In planning the number of samples, we aimed to replicate typical clinical conditions and protocols and ensure a balanced representation. However, it should be acknowledged that microbial counts from different types of samples (e.g., liquids versus surfaces) are not directly comparable, and the results are therefore presented descriptively rather than quantitatively. Variations in contamination levels may also exist between different types of clinics, such as teaching-oriented clinics with numerous students and patients compared to private practices with fewer patients per day. Given the limited amount of water in the collected DUWL samples, it appears difficult to identify, for instance, Legionella, which is an additional limitation of this study.

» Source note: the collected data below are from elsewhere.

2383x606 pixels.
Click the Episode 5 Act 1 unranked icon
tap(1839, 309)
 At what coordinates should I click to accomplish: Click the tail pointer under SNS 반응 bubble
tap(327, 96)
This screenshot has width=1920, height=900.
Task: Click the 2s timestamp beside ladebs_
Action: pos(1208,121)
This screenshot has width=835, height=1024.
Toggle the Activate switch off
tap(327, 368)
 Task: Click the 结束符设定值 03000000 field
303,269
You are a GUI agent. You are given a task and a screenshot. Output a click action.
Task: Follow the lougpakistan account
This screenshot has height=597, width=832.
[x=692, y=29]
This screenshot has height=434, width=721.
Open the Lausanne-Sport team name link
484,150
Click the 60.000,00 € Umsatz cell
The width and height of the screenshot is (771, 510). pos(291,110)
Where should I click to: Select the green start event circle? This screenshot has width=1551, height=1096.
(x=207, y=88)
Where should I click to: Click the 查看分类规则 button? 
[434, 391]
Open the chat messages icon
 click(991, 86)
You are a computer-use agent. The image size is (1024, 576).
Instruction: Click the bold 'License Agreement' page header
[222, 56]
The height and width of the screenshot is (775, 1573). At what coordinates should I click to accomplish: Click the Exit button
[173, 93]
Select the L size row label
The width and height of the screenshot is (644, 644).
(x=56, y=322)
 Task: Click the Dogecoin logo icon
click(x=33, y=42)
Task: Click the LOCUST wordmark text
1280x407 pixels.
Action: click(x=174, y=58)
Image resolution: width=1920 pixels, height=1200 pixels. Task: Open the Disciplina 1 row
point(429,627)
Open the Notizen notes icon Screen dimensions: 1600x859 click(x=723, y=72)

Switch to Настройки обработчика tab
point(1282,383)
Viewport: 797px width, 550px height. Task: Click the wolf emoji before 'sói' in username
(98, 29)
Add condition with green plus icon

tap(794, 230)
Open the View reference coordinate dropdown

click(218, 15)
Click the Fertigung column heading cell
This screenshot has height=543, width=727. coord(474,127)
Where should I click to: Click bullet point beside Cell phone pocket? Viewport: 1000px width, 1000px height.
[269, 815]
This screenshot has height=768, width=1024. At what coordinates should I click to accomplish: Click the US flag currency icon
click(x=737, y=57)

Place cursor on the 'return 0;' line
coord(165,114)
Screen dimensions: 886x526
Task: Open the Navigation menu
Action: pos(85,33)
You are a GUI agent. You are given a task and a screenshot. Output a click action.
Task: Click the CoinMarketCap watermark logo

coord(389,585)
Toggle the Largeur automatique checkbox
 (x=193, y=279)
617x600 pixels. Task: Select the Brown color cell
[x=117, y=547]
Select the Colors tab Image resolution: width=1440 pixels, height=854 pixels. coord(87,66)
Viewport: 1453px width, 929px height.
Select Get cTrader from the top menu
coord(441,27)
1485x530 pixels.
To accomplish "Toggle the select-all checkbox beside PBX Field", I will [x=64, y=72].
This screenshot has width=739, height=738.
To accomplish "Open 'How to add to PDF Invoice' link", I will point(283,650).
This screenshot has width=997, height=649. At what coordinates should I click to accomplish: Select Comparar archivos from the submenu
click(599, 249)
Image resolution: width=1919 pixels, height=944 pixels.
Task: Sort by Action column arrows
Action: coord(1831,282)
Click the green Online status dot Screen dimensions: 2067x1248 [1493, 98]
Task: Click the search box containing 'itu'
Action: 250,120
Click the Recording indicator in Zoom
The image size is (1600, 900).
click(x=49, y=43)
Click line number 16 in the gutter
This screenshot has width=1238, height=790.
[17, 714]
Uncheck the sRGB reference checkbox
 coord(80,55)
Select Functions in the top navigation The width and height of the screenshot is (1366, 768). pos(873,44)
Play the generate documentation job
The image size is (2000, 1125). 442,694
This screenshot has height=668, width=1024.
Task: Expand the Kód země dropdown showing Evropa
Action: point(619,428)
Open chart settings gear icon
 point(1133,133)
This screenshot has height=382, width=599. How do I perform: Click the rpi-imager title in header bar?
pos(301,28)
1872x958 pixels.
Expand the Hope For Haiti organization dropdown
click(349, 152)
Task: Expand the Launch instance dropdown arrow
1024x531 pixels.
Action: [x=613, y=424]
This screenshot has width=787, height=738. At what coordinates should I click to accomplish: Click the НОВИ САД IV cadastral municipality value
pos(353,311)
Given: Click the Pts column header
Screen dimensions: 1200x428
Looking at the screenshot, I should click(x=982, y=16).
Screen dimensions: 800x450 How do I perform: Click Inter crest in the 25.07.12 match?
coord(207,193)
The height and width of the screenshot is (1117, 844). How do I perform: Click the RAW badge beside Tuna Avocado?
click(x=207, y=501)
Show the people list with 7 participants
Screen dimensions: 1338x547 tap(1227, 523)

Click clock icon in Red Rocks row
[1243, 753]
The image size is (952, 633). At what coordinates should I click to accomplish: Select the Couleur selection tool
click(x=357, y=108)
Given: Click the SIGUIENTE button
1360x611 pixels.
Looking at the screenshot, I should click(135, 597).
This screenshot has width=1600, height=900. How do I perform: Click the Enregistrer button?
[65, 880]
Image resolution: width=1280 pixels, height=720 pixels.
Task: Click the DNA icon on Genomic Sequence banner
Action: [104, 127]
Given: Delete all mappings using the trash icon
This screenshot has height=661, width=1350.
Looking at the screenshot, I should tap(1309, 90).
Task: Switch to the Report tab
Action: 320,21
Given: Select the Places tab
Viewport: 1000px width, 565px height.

It should be acknowledged that our study was conducted in a single private dental setting, which ensures internal consistency but limits generalisability. Microbial contamination levels may vary between clinics due to differences in patient populations, staff, and specific protocols. Therefore, these results should be interpreted in the context of previous studies investigating microbial contamination in endodontic practice.

In order to reduce nosocomial endodontic infections, the following hygienic measures are recommended:

  1. 1.

    Avoid using DUWL water as an irrigant.

  2. 2.

    Sterilise paper points or use presterilised ones.

  3. 3.

    Use large rubber dam sheets to completely cover the patient’s nose and partially cover skin regions, providing sufficient coverage for the doctor’s hands beyond the minimal working area.

  4. 4.

    Decontaminate the rubber dam sheet immediately after placement and then regularly during the treatment, especially before the obturation stage.

  5. 5.

    Decontaminate gloves immediately after putting them on and regularly during treatment, especially after X-rays. Preferably, use a contactless antiseptic dispenser or change gloves before the obturation stage.

  6. 6.

    Use autoclaved glass mixing slabs instead of mixing pads.

  7. 7.

    Replace reusable endodontic dispensers with single-use syringes.

Future research could investigate the ability of the detected nosocomial infection to survive contact with freshly mixed sealers.

Ethics statement

The study did not require ethical approval because it involved only microbiological and environmental sampling of clinical materials and did not include any intervention or experimental procedure involving patients. Informed consent was obtained from all subjects involved in the study.

Conclusions

  1. 1.

    Mixing pads, paper points, water from a dental unit water line (DUWL), rubber dam sheets (working and near-the-nose parts), gloves (working and near-the-skin parts), endodontic dispensers (reusable syringes for irrigation), and endodontic files (stored in an open sponge after sterilisation) used in routine endodontic practice during patient treatment are contaminated with microorganisms.

  2. 2.

    Staphylococcus epidermidis and Micrococcus luteus are the prevalent species found on most objects routinely used in endodontics. Stenotrophomonas maltophilia is a prevalent species in DUWL.

  3. 3.

    Microbial contamination was observed across different categories of items and across different regions of the same item (e.g., gloves and rubber dam sheets), underlining that multiple surfaces can act as potential microbial reservoirs.

  4. 4.

    Gutta-percha points are free of culturable microorganisms.

  5. 5.

    Endodontic nosocomial bacteria frequently possess antibiotic resistance.